Doctors at a Twin Cities hospital are hoping to make a cesarean section a birth experience instead of a medical procedure.
About one-in-three babies is delivered by C-section, and in many cases a mother's only memory of their child being born is from pictures taken during the event, NPR News noted.
But hospitals are now moving toward a process that makes the surgery more mom and baby friendly.
The Birthplace at the University of Minnesota Medical Center is using the "gentle" or "family centered" technique that modifies the typical C-section to closer mimic traditional natural childbirth, news release notes.
One of the main differences is the mother's ability to see and hold her baby soon after the child is born, the release notes.
In a traditional C-section, it can be up to 12 minutes before a mom gets to hold her new child, WCCO notes.
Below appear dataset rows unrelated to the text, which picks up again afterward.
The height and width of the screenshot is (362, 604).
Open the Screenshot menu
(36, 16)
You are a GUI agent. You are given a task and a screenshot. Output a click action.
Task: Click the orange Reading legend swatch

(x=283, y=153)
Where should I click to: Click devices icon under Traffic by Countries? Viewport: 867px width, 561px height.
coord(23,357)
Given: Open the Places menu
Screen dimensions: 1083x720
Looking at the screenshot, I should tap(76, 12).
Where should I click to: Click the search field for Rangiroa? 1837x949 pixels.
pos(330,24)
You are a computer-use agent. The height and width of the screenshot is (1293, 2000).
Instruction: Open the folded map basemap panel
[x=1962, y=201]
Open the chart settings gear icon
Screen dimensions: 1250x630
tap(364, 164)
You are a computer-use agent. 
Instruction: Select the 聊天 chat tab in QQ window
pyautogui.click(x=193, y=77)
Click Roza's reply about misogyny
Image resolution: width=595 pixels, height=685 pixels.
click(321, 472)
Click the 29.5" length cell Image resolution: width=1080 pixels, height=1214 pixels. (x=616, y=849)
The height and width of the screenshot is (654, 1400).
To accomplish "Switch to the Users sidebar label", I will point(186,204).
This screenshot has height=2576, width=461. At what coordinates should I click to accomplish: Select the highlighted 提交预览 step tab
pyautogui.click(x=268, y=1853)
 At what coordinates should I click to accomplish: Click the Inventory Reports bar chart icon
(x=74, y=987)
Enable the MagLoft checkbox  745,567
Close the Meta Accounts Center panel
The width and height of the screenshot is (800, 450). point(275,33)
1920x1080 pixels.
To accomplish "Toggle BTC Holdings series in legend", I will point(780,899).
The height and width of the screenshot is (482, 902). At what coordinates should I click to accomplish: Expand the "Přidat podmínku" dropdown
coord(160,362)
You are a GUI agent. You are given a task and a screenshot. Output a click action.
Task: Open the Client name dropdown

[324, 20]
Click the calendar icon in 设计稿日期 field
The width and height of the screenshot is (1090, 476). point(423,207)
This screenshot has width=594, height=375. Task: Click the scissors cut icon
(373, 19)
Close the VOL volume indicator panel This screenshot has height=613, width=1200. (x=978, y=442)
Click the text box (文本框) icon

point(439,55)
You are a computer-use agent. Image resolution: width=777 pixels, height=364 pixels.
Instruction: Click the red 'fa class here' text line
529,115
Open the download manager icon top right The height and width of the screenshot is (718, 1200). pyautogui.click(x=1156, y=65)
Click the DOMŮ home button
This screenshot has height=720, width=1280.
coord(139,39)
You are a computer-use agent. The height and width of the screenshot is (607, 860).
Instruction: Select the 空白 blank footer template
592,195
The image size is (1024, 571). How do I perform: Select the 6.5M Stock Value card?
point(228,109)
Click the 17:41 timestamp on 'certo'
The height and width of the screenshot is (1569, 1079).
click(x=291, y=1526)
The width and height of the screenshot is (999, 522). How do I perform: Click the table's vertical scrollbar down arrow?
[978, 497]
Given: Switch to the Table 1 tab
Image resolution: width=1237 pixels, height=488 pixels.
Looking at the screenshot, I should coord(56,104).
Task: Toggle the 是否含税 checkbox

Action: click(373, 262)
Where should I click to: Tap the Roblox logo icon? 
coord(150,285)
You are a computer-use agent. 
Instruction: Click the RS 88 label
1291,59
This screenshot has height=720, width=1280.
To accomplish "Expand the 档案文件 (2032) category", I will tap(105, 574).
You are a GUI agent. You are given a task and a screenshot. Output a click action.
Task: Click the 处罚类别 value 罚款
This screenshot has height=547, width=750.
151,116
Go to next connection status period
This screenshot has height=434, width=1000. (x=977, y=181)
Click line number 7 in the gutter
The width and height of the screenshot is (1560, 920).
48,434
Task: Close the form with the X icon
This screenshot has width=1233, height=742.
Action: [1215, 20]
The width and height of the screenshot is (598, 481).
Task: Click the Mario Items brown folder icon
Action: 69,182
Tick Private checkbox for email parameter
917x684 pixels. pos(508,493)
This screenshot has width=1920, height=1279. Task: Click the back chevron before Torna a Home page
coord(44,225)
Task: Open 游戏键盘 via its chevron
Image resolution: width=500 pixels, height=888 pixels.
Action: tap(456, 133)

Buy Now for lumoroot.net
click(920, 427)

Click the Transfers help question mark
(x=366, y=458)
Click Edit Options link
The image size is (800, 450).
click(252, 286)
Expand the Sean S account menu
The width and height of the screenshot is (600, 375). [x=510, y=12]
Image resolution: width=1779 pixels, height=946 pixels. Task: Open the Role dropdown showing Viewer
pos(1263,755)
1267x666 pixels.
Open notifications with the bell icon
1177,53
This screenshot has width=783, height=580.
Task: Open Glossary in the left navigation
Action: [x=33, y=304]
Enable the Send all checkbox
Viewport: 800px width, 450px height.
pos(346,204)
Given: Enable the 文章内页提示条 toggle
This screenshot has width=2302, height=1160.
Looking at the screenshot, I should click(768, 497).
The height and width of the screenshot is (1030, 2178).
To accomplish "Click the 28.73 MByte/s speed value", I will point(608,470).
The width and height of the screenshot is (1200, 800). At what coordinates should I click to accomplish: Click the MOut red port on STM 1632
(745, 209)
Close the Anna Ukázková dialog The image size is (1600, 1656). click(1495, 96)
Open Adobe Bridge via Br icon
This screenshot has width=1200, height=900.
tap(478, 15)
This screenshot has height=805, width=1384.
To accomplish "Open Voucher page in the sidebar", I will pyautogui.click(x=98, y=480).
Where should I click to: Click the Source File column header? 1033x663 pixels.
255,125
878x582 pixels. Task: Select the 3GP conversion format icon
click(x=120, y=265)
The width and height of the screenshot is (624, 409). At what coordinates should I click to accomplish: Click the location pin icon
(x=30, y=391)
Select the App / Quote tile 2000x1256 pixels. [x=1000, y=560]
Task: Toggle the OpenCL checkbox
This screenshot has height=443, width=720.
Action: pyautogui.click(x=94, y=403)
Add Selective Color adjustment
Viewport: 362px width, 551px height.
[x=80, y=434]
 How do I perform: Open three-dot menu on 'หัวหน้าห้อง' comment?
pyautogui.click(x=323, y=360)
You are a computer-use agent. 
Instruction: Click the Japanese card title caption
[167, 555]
Wires that are hooked up to machines get in the way, preventing the mom from holding her baby. But with different placement of the monitors and wires, mom and baby can start bonding soon after birth, TODAY said.
If the "gentle" procedure goes as planned without any complications, skin-to-skin contact can happen within minutes after the baby is born – even while doctors are wrapping up the procedure.
In addition, all surgical procedures require a drape to keep the procedure sterile, but this technique ditches the blue drape for a clear one so the mom can see her baby right after they're born.
Doctors also delay clamping the umbilical for about 30-60 seconds after the birth, similar to a vaginal delivery. The belief is this will increase a baby's iron stores, blood volume and possibly help with brain development, the release notes.
The U of M is looking into different kinds of pain medications and blocks that will make the new mothers less groggy during the procedure, the release notes.
A growing trend
These family centered C-sections are relatively new in the United States, but a growing number of hospitals around the country are beginning to offer them, and many hospitals in Minnesota are rated "baby-friendly" or say they offer a family-centered approach to childbirth with the plan to offer the gentle c-section technique in the coming months, WCCO says.
A recent study found that there have been no increase in complications, operating room times or infection rates using this method, Ob.Gyn. News said.
People interested in the gentle C-sections are encouraged to contact their health care provider.